Douglas, then 50, was a noted outdoorsman who hiked and rode extensively. While he recuperated, he was photographed in his hospital bed and then astride a horse when he took his first ride after the accident.

There’s a suggestion in news accounts that the other justices were irritated by the length of his absence. He came back to the court in time to hear Thurgood Marshall argue that Texas’ refusal to accommodate a black student in its whites-only law school was unconstitutional. Marshall, then the nation’s most prominent civil rights lawyer, prevailed in a unanimous decision.

Douglas already had become the court’s longest-serving justice by the time of his stroke on the last day of 1974. Though unable to walk and generally weakened by the stroke, Douglas refused to retire. Because of his illness, the court ordered a new round of arguments in eight cases in the spring of 1975, an unusually large number.

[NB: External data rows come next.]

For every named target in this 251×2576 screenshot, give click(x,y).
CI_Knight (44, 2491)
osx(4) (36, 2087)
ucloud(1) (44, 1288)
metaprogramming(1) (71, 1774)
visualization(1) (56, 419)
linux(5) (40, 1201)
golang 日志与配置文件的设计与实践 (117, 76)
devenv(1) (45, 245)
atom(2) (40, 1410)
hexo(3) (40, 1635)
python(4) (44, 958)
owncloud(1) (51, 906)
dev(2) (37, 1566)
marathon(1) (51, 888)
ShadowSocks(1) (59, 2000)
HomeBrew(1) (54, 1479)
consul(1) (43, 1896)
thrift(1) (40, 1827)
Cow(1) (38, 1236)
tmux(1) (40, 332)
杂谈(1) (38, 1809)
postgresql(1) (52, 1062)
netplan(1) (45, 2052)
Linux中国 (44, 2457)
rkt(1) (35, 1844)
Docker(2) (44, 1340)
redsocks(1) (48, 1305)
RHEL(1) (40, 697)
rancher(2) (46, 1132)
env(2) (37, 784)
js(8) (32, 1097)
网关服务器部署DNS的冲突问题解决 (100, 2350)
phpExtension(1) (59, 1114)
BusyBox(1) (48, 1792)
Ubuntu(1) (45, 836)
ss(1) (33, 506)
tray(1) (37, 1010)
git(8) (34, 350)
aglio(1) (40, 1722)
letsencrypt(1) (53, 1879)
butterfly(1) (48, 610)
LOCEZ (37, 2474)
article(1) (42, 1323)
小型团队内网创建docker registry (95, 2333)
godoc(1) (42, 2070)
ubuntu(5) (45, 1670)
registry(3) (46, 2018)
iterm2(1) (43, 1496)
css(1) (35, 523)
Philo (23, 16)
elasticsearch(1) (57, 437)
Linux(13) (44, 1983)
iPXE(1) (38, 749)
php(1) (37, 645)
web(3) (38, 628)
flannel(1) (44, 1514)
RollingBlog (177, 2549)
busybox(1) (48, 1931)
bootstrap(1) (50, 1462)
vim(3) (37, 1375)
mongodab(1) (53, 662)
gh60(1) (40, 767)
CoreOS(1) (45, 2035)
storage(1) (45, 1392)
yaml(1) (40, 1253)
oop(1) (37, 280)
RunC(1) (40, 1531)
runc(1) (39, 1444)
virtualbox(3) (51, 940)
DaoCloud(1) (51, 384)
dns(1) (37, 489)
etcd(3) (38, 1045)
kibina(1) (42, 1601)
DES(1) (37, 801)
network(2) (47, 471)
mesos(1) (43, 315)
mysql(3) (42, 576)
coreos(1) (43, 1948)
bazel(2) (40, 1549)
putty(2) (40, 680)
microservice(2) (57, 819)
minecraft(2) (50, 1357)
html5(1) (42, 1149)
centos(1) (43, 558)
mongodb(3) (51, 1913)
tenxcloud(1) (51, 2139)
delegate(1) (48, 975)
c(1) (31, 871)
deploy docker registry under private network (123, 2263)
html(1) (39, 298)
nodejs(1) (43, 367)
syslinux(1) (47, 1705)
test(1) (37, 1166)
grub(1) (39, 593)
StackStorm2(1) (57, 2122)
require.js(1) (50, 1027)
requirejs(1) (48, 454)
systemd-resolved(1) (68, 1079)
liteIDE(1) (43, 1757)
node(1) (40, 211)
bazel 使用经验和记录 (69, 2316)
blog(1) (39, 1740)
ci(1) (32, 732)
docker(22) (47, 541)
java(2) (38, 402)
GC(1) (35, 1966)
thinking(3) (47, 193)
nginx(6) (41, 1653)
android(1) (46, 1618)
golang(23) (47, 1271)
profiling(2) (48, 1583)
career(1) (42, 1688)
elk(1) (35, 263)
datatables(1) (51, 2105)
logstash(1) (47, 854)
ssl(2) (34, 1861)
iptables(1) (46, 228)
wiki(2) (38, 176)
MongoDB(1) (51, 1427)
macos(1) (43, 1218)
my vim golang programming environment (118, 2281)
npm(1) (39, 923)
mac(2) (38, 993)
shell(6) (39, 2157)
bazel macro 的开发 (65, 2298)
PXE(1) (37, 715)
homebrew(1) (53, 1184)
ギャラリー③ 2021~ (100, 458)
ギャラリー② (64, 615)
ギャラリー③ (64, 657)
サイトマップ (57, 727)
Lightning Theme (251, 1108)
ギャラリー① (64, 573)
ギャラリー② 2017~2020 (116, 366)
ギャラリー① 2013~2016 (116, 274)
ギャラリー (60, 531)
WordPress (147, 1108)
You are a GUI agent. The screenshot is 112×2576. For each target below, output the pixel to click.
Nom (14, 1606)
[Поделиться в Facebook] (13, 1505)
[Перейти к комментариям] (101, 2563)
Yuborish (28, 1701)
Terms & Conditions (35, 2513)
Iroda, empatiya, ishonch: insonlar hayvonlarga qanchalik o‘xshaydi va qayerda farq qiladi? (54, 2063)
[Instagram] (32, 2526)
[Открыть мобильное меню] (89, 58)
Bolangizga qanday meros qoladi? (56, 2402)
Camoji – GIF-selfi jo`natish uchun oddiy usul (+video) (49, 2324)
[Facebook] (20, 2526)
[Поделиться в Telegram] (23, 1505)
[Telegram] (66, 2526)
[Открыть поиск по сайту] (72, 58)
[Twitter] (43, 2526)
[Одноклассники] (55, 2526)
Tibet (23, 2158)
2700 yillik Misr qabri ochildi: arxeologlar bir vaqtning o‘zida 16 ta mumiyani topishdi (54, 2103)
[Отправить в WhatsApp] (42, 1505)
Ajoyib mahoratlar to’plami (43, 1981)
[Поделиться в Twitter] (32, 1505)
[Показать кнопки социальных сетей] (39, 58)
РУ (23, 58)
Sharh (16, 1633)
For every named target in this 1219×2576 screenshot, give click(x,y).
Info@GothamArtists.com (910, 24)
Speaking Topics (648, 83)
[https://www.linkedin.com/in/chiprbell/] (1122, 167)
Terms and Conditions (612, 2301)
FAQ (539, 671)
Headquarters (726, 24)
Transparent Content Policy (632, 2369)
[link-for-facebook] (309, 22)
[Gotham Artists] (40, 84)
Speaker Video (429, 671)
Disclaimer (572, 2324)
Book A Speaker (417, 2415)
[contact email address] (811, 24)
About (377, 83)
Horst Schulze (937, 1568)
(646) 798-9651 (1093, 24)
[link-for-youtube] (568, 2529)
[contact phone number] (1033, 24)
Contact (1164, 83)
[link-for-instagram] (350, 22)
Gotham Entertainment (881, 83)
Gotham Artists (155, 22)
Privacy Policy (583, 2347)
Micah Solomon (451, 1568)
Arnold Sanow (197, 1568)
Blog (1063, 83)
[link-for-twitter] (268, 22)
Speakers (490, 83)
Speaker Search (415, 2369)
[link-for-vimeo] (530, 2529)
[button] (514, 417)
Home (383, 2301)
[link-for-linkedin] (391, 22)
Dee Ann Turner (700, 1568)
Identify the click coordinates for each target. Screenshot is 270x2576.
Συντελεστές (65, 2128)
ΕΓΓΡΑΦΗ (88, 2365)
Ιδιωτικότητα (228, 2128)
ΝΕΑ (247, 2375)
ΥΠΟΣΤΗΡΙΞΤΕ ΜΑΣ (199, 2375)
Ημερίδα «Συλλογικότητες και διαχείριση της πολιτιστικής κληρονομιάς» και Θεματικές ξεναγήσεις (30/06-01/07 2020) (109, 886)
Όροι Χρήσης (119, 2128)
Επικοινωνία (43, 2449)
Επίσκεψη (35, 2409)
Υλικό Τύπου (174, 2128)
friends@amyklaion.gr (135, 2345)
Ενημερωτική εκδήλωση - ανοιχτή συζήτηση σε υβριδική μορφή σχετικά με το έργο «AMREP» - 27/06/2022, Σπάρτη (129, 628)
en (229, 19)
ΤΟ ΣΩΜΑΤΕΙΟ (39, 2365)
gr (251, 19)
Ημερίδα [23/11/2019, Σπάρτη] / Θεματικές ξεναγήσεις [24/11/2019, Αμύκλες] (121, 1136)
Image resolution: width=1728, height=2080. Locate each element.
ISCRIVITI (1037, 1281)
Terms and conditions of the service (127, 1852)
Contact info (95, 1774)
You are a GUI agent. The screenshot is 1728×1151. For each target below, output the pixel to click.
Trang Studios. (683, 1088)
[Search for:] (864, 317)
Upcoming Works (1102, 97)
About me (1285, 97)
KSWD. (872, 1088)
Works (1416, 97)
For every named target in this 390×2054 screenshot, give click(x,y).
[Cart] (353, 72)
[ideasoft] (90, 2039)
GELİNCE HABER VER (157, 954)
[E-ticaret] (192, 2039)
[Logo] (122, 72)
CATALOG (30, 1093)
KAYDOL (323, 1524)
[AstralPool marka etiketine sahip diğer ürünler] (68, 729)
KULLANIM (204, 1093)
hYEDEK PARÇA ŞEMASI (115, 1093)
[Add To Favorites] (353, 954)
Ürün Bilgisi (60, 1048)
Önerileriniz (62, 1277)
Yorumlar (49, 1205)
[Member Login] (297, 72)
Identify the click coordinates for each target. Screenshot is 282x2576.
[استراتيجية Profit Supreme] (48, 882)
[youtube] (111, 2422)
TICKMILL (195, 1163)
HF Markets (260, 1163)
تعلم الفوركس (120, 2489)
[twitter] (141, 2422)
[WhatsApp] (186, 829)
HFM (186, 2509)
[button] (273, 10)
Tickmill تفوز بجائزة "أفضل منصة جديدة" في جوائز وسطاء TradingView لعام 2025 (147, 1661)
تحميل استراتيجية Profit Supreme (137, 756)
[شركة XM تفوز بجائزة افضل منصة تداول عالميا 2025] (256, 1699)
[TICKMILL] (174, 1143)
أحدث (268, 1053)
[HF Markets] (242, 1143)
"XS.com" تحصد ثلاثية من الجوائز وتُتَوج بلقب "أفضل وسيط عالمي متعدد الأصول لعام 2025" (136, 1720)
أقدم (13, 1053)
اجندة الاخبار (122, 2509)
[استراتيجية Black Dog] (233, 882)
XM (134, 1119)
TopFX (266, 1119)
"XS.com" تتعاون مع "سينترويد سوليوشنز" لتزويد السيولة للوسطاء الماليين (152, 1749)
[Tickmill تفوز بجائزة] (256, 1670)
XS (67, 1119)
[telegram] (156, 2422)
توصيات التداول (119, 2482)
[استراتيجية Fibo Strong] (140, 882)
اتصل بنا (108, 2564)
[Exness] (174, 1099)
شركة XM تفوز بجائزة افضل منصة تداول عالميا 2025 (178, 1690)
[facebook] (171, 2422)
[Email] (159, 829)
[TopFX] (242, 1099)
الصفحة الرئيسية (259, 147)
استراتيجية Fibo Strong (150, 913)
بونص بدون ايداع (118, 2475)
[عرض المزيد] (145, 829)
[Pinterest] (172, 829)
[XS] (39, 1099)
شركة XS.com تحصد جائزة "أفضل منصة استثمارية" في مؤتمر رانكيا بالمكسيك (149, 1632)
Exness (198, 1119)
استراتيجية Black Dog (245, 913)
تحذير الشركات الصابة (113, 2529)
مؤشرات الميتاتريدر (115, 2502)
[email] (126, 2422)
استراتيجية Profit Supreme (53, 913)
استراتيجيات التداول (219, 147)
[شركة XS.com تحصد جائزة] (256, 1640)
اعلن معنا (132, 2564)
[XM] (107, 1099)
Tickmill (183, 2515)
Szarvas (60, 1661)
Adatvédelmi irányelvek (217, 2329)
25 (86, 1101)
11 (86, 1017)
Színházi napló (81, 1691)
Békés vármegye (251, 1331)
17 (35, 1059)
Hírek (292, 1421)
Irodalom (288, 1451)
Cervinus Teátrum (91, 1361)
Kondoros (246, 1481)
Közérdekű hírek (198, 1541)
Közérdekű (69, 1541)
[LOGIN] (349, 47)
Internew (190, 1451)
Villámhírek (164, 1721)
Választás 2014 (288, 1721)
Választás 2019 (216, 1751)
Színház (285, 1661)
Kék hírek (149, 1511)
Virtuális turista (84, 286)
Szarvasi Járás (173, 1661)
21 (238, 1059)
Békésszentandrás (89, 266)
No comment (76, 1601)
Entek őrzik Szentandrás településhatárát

“They agreed to take away his vote because they thought he was incompetent,” historian David Garrow said.

When the new term began that October, Douglas was still on the court. At arguments, Douglas “had moments of lucidity and energy followed by near incoherence and sleep,” authors Bob Woodward and Scott Armstrong wrote in “The Brethren,” their book about the court.

By November, Douglas had had enough and reluctantly submitted his resignation after more than 36 years as a justice.